Apply different colors to cell content, cell background.
If you'd like, it's easy to dress up your spreadsheets with a little color. To change the color of the font in a cell, click on the drop-down arrow next to the Font Color toolbar button on the Formatting toolbar. This action opens a palette of color choices. Click on the one you want to change the font color. To change the color of the cell's background, follow the same procedure with the Fill Color toolbar button on the Formatting toolbar.
Font and background color choices are also available in the Cell Format dialog box. You can change the font color on the Font tab or the background color on the Patterns tab.
Copy the formatting from a cell, cell range to another cell, cell range.
Setting the format, font, and color options for a single cell can take quite a while. Fortunately, you don't have to repeat this process for every similar cell. Instead, you can copy all the formatting from a cell or range to another cell or range. Just follow these steps:
Apply text wrapping to contents within a cell.
When you enter a long piece of text in a cell, Excel displays it across several cells. If you prefer, you can make the text wrap in the same cell. To do so, select the cell and open the Format Cells dialog box. Select the Alignment tab and check the Wrap Text check box. Click OK. Figure 5.22 shows the result. Note how the nonwrapped text overflows its cell into the adjacent cells.
For the last formatting section, we cover alignment and border customization.
Align contents in a cell, cell range: left, center, right, top, bottom.
The Alignment tab in the Format Cells dialog box also lets you specify where in a cell to place the text. You can use the Horizontal combo box to select left, center, or right alignment (as well as some other choices) and the Vertical combo box to choose whether to print text at the top or bottom of the cell.
You can also adjust the horizontal alignment with the Align Left, Center, and Align Right toolbar buttons on the Formatting toolbar.
Figure 5.23 shows the effects of various alignment choices.

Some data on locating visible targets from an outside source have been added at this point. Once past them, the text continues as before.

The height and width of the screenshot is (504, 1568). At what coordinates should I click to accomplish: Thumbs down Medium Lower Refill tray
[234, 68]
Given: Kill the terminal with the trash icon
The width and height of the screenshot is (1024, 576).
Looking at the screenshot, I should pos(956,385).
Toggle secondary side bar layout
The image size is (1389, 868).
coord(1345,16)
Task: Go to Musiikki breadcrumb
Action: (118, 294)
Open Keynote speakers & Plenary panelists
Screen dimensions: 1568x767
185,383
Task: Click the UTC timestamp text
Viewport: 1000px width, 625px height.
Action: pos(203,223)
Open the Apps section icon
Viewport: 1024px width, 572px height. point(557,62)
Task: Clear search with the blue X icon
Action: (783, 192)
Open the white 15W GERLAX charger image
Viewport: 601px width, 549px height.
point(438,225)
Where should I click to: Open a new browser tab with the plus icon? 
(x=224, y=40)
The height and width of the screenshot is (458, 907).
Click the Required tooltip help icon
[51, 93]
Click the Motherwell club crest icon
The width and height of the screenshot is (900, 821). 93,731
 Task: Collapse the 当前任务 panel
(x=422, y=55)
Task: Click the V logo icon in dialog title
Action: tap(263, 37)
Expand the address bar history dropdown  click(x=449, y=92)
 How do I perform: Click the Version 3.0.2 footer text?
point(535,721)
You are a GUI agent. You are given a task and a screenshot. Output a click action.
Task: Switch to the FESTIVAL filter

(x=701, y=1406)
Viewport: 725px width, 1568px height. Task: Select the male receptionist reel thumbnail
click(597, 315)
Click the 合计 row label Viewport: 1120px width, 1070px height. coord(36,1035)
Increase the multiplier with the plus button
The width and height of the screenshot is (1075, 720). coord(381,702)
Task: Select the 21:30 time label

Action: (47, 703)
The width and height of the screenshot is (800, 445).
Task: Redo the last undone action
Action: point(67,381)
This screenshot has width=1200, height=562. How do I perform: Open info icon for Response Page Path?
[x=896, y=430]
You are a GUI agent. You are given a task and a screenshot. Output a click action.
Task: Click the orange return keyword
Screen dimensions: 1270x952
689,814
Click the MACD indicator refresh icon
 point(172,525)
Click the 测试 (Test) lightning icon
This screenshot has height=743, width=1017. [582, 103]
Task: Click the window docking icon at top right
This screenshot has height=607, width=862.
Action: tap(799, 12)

Center a title over a cell range.
You can also center text across an entire range of cells, rather than in a single cell. To do so, first type your text in a single cell. Then select a horizontal range of cells that includes the cell containing your text. Open the Format Cells dialog box and select the Alignment tab. In the Horizontal combo box, select Center Across Selection. Click OK. The dividing lines between the cells vanish , and your text is centered in the entire range.
Adjust cell content orientation.
You can even print cell text at any angle you like. Select a cell, open the Format Cells dialog box, and select the Alignment tab. You can use the Orientation control to set the angle of the text: sloping up, sloping down, and even vertical.
Add border effects to a cell, cell range.
You can also fine-tune the borders for each cell in your worksheet. Select a cell or a range and then click the drop-down arrow next to the Borders toolbar button on the Formatting toolbar. This action gives you a palette with a number of built-in choices, such as a border only to the left or a border all the way around the cell. For even more choices, open the Format Cells dialog box and choose the Borders tab. The controls on this tab allow you to select which borders to draw, how thick they should be, and even which color to use for each individual border.